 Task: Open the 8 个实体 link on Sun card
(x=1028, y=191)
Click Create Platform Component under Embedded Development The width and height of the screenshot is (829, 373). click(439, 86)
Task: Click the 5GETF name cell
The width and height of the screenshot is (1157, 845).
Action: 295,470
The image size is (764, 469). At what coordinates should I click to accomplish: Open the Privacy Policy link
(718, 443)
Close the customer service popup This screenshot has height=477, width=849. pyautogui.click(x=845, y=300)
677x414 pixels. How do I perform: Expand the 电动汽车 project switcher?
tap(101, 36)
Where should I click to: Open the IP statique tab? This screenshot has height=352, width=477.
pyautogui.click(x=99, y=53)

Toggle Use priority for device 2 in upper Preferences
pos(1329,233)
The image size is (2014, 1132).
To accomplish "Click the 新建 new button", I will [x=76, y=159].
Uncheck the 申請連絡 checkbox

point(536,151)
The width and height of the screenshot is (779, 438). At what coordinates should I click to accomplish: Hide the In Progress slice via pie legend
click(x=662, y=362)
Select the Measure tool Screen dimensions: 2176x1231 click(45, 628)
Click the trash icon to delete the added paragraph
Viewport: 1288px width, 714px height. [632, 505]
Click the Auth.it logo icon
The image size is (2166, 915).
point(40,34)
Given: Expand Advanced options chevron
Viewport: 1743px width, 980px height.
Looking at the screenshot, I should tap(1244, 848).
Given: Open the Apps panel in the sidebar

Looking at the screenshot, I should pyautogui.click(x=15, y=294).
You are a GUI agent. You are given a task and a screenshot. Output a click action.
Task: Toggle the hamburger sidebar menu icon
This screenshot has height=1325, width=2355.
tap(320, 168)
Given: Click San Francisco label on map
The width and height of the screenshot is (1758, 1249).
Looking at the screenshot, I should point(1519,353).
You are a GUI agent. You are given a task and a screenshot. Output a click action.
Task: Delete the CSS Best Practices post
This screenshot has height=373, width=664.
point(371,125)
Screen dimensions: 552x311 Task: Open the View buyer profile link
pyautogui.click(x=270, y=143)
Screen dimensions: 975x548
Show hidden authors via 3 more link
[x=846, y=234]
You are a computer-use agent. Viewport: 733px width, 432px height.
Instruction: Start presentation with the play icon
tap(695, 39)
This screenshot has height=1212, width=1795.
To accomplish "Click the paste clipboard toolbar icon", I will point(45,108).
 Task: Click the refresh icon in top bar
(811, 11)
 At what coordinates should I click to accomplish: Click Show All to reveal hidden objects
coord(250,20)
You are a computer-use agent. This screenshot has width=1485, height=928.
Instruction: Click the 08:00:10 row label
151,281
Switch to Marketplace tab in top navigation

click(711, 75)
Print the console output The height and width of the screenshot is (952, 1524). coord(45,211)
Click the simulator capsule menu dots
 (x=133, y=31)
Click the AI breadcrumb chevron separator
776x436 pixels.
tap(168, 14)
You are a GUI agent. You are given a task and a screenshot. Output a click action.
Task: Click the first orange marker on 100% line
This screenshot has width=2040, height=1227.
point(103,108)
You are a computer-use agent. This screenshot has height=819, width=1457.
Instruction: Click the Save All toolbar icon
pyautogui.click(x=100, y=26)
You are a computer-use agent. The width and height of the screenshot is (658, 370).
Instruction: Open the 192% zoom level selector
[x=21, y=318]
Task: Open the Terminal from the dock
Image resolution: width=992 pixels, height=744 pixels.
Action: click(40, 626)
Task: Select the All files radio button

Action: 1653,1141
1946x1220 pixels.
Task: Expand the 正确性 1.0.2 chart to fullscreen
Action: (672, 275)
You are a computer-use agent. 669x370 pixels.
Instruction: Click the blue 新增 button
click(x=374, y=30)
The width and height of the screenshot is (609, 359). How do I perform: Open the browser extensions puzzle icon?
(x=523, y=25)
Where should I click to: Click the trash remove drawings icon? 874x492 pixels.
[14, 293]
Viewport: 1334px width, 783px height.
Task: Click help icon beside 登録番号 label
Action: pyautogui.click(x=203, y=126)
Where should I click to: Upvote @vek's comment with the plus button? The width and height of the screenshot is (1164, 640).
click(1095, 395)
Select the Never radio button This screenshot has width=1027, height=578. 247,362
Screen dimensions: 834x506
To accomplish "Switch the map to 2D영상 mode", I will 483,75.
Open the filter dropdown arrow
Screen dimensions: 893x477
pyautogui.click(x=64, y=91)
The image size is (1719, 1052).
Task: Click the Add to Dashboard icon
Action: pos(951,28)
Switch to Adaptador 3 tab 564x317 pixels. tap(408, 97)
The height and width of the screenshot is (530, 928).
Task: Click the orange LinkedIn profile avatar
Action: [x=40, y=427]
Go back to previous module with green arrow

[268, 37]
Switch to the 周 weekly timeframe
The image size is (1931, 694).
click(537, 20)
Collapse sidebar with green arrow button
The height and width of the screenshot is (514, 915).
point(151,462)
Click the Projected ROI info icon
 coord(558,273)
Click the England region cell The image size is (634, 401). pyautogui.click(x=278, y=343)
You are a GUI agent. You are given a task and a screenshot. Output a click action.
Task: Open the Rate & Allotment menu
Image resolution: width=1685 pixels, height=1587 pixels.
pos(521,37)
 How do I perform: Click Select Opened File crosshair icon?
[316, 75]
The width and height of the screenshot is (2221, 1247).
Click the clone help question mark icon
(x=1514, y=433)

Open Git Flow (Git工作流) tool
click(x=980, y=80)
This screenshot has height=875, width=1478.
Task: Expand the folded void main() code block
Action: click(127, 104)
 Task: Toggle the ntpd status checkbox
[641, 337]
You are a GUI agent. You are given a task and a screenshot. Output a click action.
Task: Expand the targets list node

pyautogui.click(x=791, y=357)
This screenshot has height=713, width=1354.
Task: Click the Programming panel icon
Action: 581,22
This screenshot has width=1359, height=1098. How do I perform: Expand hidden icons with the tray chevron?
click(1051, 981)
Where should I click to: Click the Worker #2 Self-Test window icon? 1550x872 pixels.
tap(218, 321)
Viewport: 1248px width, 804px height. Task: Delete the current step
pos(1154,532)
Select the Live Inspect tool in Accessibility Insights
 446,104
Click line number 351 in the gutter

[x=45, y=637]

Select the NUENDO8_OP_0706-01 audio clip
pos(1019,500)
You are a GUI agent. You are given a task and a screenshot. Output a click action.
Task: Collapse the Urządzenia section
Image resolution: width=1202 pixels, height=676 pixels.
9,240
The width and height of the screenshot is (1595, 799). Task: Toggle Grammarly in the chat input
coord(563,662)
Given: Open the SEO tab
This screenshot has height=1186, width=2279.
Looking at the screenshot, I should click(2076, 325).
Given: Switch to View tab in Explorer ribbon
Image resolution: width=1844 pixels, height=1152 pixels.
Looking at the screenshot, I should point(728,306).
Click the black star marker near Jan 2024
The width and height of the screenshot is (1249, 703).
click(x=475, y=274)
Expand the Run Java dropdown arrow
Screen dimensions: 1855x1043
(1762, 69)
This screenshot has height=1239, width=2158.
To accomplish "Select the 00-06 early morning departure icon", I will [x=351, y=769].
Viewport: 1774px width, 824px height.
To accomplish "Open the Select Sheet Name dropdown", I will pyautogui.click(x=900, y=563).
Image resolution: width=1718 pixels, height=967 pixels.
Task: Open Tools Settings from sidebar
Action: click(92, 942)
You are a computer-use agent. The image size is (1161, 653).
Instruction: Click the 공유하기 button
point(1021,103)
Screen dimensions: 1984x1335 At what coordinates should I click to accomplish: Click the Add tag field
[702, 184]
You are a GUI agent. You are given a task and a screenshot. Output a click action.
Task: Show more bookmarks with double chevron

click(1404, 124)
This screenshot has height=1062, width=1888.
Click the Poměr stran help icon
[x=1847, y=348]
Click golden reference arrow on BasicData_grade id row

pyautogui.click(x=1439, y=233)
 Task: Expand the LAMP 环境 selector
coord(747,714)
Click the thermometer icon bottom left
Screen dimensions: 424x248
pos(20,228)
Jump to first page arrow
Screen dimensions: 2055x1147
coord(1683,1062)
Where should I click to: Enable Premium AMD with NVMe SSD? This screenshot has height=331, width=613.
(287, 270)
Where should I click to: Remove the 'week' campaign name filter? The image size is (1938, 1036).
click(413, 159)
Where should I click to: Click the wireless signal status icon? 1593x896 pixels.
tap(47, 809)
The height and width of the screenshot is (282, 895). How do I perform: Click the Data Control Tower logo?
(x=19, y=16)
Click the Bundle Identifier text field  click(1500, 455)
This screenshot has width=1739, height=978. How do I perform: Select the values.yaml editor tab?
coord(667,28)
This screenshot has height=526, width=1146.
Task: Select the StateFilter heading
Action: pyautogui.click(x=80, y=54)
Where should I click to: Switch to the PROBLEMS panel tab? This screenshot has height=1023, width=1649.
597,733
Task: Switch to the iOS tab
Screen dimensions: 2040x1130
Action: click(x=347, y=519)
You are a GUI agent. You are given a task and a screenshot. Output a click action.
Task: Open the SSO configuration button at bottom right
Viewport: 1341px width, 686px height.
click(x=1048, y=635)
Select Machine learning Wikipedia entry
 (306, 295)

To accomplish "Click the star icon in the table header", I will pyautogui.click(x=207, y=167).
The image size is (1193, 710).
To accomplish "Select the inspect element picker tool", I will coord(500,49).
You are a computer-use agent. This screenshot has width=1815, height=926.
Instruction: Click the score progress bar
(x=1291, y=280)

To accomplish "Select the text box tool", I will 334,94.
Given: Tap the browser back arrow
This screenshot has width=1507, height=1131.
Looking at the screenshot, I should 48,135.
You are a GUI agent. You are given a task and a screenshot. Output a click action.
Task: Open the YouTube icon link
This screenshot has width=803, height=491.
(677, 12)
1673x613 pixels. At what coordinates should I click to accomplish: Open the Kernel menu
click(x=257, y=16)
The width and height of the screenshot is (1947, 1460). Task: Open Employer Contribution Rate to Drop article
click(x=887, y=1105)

**Brief:**
Repeat word for word the lines above that run from the line containing "Where should I click to: Open" through the line containing "The image size is (2014, 1132).", both ends included, and nothing else.

**Response to this exercise:**
Where should I click to: Open the IP statique tab? This screenshot has height=352, width=477.
pyautogui.click(x=99, y=53)

Toggle Use priority for device 2 in upper Preferences
pos(1329,233)
The image size is (2014, 1132).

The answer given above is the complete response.